▸ PASSAGE FOR REVIEW
^^^^^^^^^^^^^^^^

Pork Commentary, July 6th, 2020
Jim Long, President-CEO, Genesus Inc.
Henry Ford was a man who went bankrupt more than once. It didn’t dissuade him, he kept going and in time built a business empire and became a legend in America/World business.
Henry Ford comes to mind as seven years ago this July 4th weekend, my family went to Detroit and toured the Henry Ford Museum, Greenfield Village, and the Rouge River Ford Assembly Plant, all legacies of his foresight. Of note, Henry Ford evolved the modern Car Assembly line after visiting a Hog Packing Plant in Cincinnati, Ohio where he saw hogs being carried by a moving line to stationary workers.
The U.S. hog industry is in a dark time. Prices and the losses associated with that are huge. Some estimates put potential annual U.S. producer losses at $5 billion total. Henry Ford statement “There are no big problems, there is just little problems.”
What are the little problems (little might be subjective) in the hog industry?
Lean Hog Price
Lean Hog Prices are in the mid 40’s.
Losses per head are $40-60 for many producers.
Coronavirus tore up the Packing Plants. Now they appear to be back to near normal production. Can they keep going? Gross Packer Margins are excellent working as huge incentive to kill hogs.

^^^^^^^^^^^^^^^^

▸ DATA FOR ANALYSIS
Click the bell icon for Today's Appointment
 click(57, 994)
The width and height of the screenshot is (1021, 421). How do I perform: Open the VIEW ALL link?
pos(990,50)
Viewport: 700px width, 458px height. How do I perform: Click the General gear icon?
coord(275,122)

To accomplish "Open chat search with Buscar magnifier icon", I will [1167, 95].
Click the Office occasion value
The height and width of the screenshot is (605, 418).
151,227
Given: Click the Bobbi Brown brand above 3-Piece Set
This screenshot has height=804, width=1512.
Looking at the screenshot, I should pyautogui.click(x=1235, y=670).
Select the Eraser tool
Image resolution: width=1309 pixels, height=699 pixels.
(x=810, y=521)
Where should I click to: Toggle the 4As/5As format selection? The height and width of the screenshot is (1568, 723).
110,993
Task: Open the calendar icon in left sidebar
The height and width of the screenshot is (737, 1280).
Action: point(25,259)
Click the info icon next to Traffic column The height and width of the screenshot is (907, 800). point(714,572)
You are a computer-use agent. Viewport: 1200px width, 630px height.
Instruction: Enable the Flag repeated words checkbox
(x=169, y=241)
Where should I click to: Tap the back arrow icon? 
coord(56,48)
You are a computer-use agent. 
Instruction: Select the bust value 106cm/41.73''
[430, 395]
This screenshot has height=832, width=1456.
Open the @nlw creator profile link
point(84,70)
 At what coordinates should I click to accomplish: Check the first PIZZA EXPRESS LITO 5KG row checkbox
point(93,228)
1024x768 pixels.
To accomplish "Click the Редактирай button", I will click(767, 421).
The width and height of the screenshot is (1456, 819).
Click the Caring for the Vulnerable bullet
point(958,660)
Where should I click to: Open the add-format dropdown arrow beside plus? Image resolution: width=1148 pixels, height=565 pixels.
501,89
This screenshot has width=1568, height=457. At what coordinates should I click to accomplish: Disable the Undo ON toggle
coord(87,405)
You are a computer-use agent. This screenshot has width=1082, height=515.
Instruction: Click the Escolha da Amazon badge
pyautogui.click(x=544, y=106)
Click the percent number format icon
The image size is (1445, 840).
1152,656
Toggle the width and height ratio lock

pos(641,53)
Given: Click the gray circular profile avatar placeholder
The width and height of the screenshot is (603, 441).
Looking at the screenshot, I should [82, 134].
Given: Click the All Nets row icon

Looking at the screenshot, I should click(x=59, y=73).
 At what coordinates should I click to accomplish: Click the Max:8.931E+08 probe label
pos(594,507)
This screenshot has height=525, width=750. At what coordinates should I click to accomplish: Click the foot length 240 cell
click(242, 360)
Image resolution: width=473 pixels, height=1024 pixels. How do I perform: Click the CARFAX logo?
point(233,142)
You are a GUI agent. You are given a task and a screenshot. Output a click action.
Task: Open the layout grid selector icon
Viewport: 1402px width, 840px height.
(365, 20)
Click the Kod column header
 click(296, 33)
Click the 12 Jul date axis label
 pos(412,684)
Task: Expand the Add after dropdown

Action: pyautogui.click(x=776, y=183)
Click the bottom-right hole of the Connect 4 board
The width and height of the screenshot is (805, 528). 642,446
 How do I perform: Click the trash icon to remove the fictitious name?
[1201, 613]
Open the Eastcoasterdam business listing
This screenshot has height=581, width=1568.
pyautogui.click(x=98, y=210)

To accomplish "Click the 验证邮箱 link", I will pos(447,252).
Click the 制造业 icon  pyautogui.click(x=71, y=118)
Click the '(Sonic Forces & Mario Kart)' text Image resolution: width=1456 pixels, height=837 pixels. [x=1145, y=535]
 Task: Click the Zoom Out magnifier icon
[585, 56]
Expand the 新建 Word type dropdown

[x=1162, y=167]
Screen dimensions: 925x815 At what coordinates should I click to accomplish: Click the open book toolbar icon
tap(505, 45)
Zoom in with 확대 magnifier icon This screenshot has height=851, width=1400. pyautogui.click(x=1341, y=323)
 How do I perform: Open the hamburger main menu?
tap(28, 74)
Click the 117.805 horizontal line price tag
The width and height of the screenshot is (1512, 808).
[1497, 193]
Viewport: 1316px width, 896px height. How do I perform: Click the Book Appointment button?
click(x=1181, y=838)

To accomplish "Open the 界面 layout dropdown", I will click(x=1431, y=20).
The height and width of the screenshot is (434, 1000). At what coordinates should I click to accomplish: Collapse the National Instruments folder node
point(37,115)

^^^^^^^^^^^^^^^^

▸ QUESTIONS ON THE MATERIAL
- a) In the pork commentary above, rewrite the paragraph beginning "Henry Ford comes to mind" as a short bulleted list that keeps its main facts.
- b) According to the pork commentary, where did Henry Ford see hogs being carried by a moving line to stationary workers?
- c) Continue the pork commentary from its last sentence.

▸ RESPONSES BY ITEM NUMBER
- a)
- Seven years before this July 4th weekend, the author's family toured the Henry Ford Museum, Greenfield Village, and the Rouge River Ford Assembly Plant in Detroit.
- All three are legacies of Henry Ford's foresight.
- Ford developed the modern car assembly line after visiting a hog packing plant in Cincinnati, Ohio.
- At that plant, a moving line carried hogs to stationary workers.

- b) At a hog packing plant in Cincinnati, Ohio.

- c)
Hogs backed up.
Certainly, the plant closures and slowdowns backed up Hogs. Our sense, most of Eastern Corn Belt is not backed up, Canada is not backed up, Eastern Iowa is okay. The dilemma is the 4-state corner of Iowa–Minnesota–South Dakota–Nebraska. There it’s a real issue.
Lean Hog Futures
Lean Hog Futures seem to us, an indicator of speculation more than the reality of the pork industry supply-demand too many times.
Observation – almost all if not all world hog markets are higher priced then the U.S. None of the other markets have a lean hog future market.
Spain which has the third-largest hog production in the world has a unique way to set their national hog price. Every Thursday 1:00 pm representatives from the Producers, Packers, Processors and Retailers meet to set the price of market hogs for the week. We have attended the meeting in the past. Seems to us these negotiations have led to a continual balancing of each segment of the industry’s interests where each sector’s margins are respected. It takes away one sector losing $40-60 per head which another is making $60.
Exports have held it. Appears U.S. to China exports were record high in May. With China hog prices above $2.00 U.S. a lb. they should buy lots more. The little problem is the U.S.–China political relationship. Ag products seem to get targeted in trade wars.
China has agreed to a Phase 1 deal to purchase U.S. ag products including Pork. It’s to the U.S. pork industries interest this is honored.
Mexico, the U.S. largest pork importer by volume, in May saw its hog price collapse. Since then it has recovered. This will lead to a recovery of U.S. pork exports to Mexico that had declined substantially.
This past week U.S. Senators: Inhofe (Oklahoma), Burr (North Carolina), Tillis (North Carolina), Ernst (Iowa) and Grassley (Iowa) introduced new legislation.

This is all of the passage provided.